▶ [Exercise description]:
Produce a verbatim copy of the data below that contains no pictures.

--- Records for processing Enclosed Below ---

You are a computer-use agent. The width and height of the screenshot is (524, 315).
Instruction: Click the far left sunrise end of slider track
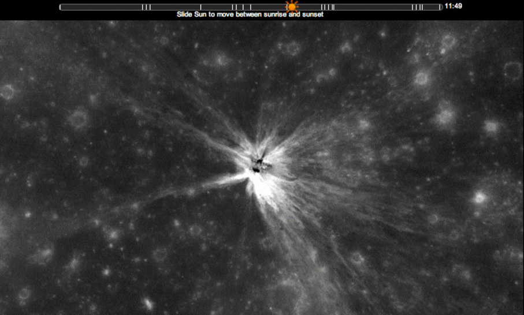[x=62, y=7]
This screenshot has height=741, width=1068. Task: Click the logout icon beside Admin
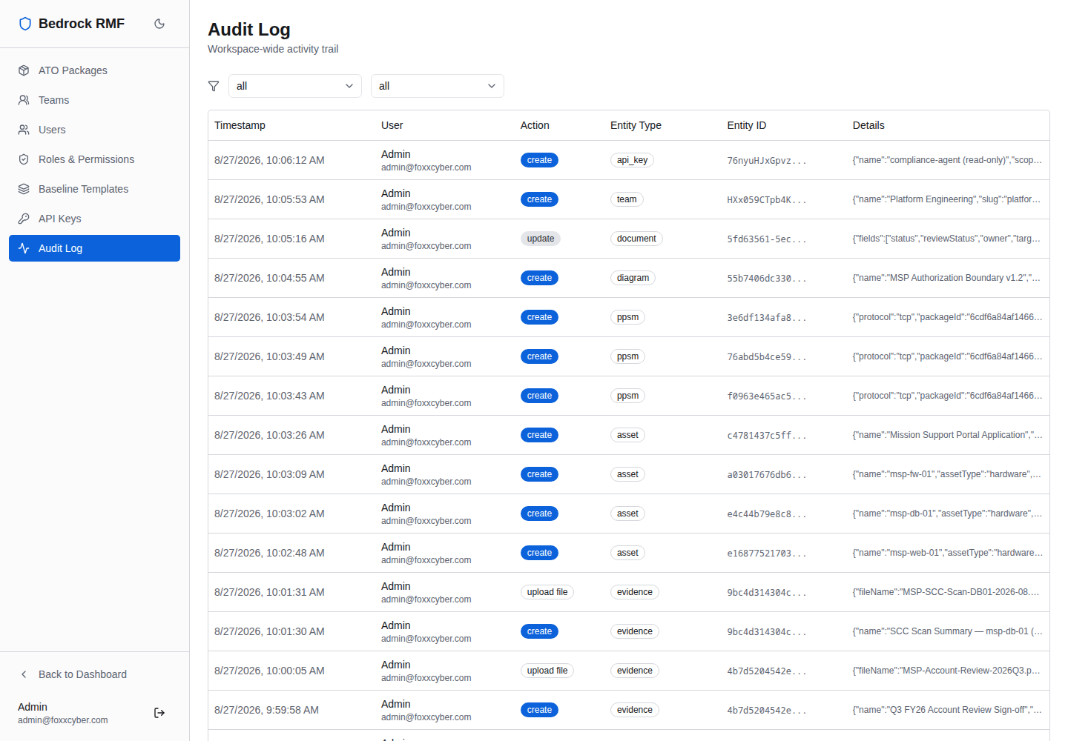(x=159, y=713)
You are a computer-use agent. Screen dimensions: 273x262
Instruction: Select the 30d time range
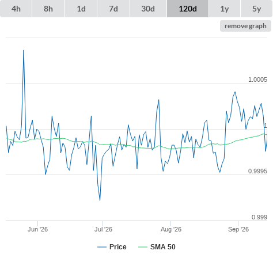tap(148, 9)
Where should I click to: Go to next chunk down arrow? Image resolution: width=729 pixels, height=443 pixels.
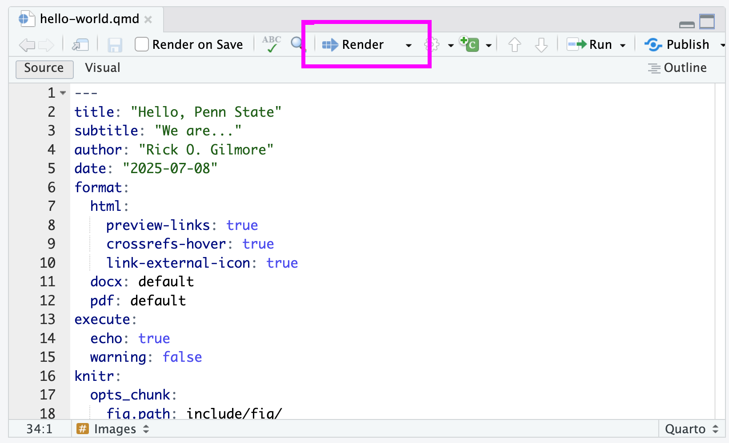coord(541,45)
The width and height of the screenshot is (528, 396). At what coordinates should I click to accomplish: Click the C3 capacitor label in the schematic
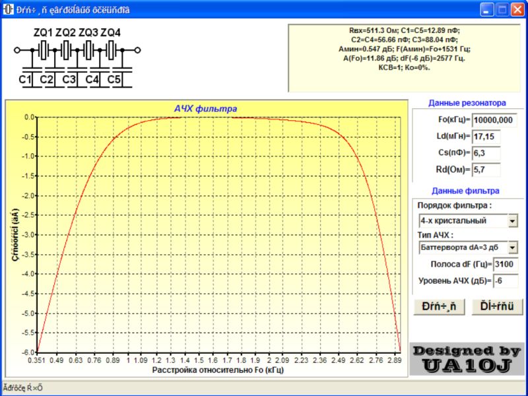tap(69, 80)
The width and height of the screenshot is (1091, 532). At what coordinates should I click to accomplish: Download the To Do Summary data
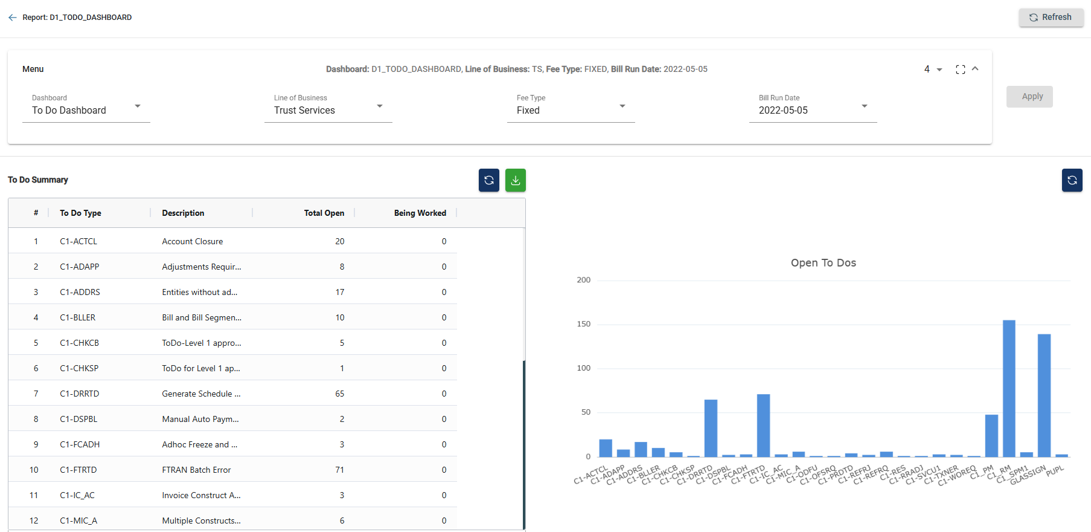pyautogui.click(x=515, y=180)
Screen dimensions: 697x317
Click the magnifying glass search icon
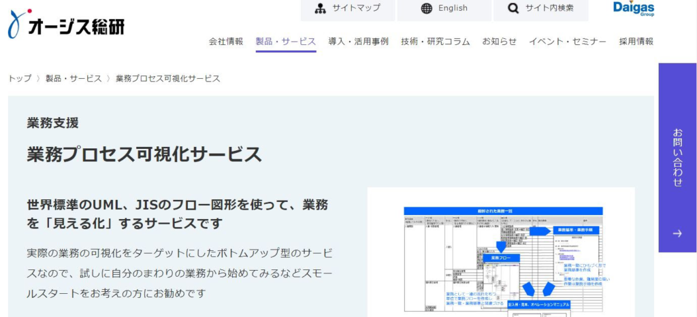pyautogui.click(x=514, y=9)
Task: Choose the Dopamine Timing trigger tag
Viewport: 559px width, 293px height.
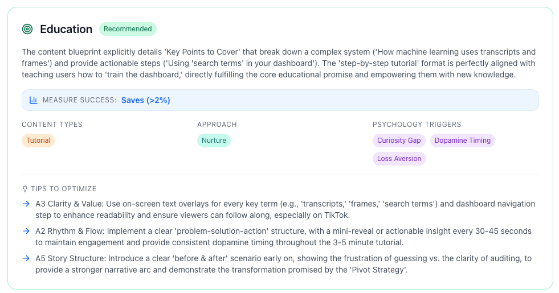Action: 462,141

--- End of Enclosed Records for processing ---

▶ [Exercise result]:
You are a computer-use agent. The width and height of the screenshot is (524, 315).
Instruction: Click the far left sunrise end of slider track
[x=62, y=7]
This screenshot has height=741, width=1068. Task: Click the logout icon beside Admin
(x=159, y=713)
You are a computer-use agent. Screen dimensions: 273x262
Instruction: Select the 30d time range
tap(148, 9)
Where should I click to: Go to next chunk down arrow? Image resolution: width=729 pixels, height=443 pixels.
coord(541,45)
The width and height of the screenshot is (528, 396). At what coordinates should I click to accomplish: Click the C3 capacitor label in the schematic
tap(69, 80)
The width and height of the screenshot is (1091, 532). At what coordinates should I click to accomplish: Download the To Do Summary data
pyautogui.click(x=515, y=180)
Screen dimensions: 697x317
Click the magnifying glass search icon
pyautogui.click(x=514, y=9)
Task: Choose the Dopamine Timing trigger tag
Viewport: 559px width, 293px height.
Action: 462,141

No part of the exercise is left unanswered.